▶ [TASK PROMPT]:
Among the entries below, only the lines starting at the one with "R-A-W SHOES BLOG (683, 1005)" and ending at the one with "ACEPTAR TODAS (101, 2569)", both included, are to be printed exactly.

Source records:
┌──

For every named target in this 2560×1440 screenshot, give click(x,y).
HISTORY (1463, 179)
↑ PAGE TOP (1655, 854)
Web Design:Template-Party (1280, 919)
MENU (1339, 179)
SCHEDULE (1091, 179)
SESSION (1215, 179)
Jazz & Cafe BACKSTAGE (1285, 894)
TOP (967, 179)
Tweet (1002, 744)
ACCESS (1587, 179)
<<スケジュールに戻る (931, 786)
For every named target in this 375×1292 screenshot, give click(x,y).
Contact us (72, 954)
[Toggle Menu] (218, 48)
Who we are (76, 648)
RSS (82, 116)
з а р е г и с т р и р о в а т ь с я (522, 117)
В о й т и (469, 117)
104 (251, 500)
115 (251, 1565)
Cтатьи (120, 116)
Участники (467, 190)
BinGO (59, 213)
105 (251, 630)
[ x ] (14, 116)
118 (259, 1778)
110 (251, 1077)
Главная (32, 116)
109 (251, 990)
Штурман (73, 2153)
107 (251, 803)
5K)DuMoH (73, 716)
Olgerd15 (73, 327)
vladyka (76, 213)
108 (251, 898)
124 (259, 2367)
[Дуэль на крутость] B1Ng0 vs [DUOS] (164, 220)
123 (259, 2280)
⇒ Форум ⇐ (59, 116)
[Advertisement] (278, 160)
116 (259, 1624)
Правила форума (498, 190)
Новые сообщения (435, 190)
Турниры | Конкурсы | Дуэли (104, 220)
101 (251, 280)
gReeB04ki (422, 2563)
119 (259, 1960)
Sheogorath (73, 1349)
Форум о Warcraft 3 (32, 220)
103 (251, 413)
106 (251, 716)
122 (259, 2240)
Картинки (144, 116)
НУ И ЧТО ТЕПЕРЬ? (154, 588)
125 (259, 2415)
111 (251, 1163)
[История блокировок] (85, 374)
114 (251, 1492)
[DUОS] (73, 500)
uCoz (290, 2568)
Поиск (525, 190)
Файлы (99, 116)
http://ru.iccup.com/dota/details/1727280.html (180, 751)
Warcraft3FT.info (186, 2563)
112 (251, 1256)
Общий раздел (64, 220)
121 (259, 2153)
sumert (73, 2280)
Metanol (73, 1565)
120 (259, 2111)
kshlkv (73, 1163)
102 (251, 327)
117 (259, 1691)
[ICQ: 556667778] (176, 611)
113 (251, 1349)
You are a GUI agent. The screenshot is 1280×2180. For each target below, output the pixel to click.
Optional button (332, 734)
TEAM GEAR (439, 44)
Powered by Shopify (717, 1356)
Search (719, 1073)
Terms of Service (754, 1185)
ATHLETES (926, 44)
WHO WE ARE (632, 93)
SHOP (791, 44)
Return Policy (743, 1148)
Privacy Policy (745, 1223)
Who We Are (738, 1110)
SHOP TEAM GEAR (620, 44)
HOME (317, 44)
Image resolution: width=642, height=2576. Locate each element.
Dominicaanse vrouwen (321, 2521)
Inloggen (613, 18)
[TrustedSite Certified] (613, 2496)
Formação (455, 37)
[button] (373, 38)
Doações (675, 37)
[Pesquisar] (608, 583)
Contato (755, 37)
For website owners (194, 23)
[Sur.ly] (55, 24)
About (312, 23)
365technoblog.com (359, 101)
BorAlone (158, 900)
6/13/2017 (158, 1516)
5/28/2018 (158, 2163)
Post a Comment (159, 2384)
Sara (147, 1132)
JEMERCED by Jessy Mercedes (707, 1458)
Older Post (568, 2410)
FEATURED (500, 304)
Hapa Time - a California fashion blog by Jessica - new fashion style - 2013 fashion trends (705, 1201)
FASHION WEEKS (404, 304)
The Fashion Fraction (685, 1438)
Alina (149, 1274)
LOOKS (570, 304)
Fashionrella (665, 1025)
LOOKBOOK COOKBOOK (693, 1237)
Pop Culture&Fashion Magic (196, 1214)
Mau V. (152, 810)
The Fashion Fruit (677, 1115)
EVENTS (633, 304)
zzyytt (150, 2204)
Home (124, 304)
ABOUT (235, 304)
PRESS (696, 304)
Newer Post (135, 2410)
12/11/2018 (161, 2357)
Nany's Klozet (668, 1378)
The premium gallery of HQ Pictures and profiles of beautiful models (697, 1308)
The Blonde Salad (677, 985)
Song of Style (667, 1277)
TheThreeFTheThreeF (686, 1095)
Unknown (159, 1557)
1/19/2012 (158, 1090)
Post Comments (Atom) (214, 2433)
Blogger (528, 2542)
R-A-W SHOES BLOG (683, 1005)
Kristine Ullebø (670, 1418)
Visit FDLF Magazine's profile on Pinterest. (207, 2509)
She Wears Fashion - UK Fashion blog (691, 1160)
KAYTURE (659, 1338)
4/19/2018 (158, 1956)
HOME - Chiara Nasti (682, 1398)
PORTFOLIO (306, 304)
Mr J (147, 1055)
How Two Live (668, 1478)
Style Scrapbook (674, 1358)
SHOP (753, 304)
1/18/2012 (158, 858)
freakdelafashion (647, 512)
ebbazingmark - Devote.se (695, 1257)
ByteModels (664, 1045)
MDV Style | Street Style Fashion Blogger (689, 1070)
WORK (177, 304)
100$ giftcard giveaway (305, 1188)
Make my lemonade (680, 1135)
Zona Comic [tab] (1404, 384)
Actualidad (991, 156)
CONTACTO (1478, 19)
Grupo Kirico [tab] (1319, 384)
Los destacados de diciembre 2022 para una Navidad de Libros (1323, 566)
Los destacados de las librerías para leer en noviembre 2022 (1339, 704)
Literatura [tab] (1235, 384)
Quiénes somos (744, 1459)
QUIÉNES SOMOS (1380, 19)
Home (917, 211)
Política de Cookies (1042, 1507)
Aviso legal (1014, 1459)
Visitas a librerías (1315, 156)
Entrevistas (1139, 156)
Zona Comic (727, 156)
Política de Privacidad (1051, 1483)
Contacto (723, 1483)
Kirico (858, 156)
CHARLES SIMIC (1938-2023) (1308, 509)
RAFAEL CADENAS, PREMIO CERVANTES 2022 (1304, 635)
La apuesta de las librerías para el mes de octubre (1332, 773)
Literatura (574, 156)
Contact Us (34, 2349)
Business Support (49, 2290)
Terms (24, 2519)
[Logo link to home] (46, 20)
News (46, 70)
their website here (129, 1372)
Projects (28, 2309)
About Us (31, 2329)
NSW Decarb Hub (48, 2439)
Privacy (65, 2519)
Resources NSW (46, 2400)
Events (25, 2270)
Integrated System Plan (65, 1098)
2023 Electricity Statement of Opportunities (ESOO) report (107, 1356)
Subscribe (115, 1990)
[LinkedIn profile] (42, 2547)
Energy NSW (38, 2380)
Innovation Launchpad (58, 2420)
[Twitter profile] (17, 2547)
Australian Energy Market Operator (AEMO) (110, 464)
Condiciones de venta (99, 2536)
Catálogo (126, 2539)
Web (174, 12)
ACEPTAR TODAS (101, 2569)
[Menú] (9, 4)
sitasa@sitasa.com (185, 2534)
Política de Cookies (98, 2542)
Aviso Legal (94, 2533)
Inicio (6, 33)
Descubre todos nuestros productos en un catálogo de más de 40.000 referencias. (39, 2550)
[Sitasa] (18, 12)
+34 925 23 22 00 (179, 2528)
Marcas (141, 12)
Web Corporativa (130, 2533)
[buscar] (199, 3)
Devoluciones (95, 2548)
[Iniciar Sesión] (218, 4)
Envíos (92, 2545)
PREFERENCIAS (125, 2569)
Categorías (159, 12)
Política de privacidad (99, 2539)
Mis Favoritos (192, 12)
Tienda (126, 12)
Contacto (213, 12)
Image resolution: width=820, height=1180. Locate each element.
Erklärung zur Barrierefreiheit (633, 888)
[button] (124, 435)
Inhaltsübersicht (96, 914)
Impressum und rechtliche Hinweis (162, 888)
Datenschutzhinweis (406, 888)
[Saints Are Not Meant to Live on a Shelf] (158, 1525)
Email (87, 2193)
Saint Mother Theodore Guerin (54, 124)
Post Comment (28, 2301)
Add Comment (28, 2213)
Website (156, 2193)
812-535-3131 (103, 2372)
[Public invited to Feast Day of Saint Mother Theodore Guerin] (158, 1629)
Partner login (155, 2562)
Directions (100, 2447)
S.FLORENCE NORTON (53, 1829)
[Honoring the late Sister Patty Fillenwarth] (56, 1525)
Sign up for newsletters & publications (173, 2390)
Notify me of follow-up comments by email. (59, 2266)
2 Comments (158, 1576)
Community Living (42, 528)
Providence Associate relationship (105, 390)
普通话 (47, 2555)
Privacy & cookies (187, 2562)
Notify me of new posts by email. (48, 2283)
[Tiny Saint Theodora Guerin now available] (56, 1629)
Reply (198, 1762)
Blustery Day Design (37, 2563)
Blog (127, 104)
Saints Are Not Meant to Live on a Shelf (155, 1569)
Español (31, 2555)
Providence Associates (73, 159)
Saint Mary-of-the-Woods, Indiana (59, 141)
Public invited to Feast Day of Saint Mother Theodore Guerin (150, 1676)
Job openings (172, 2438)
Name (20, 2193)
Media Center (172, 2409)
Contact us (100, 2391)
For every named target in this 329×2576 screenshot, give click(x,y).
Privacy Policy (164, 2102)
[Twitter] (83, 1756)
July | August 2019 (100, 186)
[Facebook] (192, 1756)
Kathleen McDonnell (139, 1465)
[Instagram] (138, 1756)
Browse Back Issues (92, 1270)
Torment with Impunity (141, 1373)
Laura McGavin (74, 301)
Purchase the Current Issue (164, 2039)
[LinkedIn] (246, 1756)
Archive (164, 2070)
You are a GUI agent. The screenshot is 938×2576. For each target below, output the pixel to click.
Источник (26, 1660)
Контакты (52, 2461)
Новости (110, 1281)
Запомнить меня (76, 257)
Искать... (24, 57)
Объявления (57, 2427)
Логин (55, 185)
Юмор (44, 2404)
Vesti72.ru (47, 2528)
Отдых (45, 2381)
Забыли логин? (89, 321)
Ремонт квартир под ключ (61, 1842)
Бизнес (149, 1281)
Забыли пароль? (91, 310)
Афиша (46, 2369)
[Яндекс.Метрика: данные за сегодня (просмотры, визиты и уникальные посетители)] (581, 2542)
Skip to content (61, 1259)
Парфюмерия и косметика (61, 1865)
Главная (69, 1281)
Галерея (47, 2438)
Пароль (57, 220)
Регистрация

└──

▶ [TASK RESULT]:
R-A-W SHOES BLOG (683, 1005)
Kristine Ullebø (670, 1418)
Visit FDLF Magazine's profile on Pinterest. (207, 2509)
She Wears Fashion - UK Fashion blog (691, 1160)
KAYTURE (659, 1338)
4/19/2018 (158, 1956)
HOME - Chiara Nasti (682, 1398)
PORTFOLIO (306, 304)
Mr J (147, 1055)
How Two Live (668, 1478)
Style Scrapbook (674, 1358)
SHOP (753, 304)
1/18/2012 (158, 858)
freakdelafashion (647, 512)
ebbazingmark - Devote.se (695, 1257)
ByteModels (664, 1045)
MDV Style | Street Style Fashion Blogger (689, 1070)
WORK (177, 304)
100$ giftcard giveaway (305, 1188)
Make my lemonade (680, 1135)
Zona Comic [tab] (1404, 384)
Actualidad (991, 156)
CONTACTO (1478, 19)
Grupo Kirico [tab] (1319, 384)
Los destacados de diciembre 2022 para una Navidad de Libros (1323, 566)
Los destacados de las librerías para leer en noviembre 2022 (1339, 704)
Literatura [tab] (1235, 384)
Quiénes somos (744, 1459)
QUIÉNES SOMOS (1380, 19)
Home (917, 211)
Política de Cookies (1042, 1507)
Aviso legal (1014, 1459)
Visitas a librerías (1315, 156)
Entrevistas (1139, 156)
Zona Comic (727, 156)
Política de Privacidad (1051, 1483)
Contacto (723, 1483)
Kirico (858, 156)
CHARLES SIMIC (1938-2023) (1308, 509)
RAFAEL CADENAS, PREMIO CERVANTES 2022 (1304, 635)
La apuesta de las librerías para el mes de octubre (1332, 773)
Literatura (574, 156)
Contact Us (34, 2349)
Business Support (49, 2290)
Terms (24, 2519)
[Logo link to home] (46, 20)
News (46, 70)
their website here (129, 1372)
Projects (28, 2309)
About Us (31, 2329)
NSW Decarb Hub (48, 2439)
Privacy (65, 2519)
Resources NSW (46, 2400)
Events (25, 2270)
Integrated System Plan (65, 1098)
2023 Electricity Statement of Opportunities (ESOO) report (107, 1356)
Subscribe (115, 1990)
[LinkedIn profile] (42, 2547)
Energy NSW (38, 2380)
Innovation Launchpad (58, 2420)
[Twitter profile] (17, 2547)
Australian Energy Market Operator (AEMO) (110, 464)
Condiciones de venta (99, 2536)
Catálogo (126, 2539)
Web (174, 12)
ACEPTAR TODAS (101, 2569)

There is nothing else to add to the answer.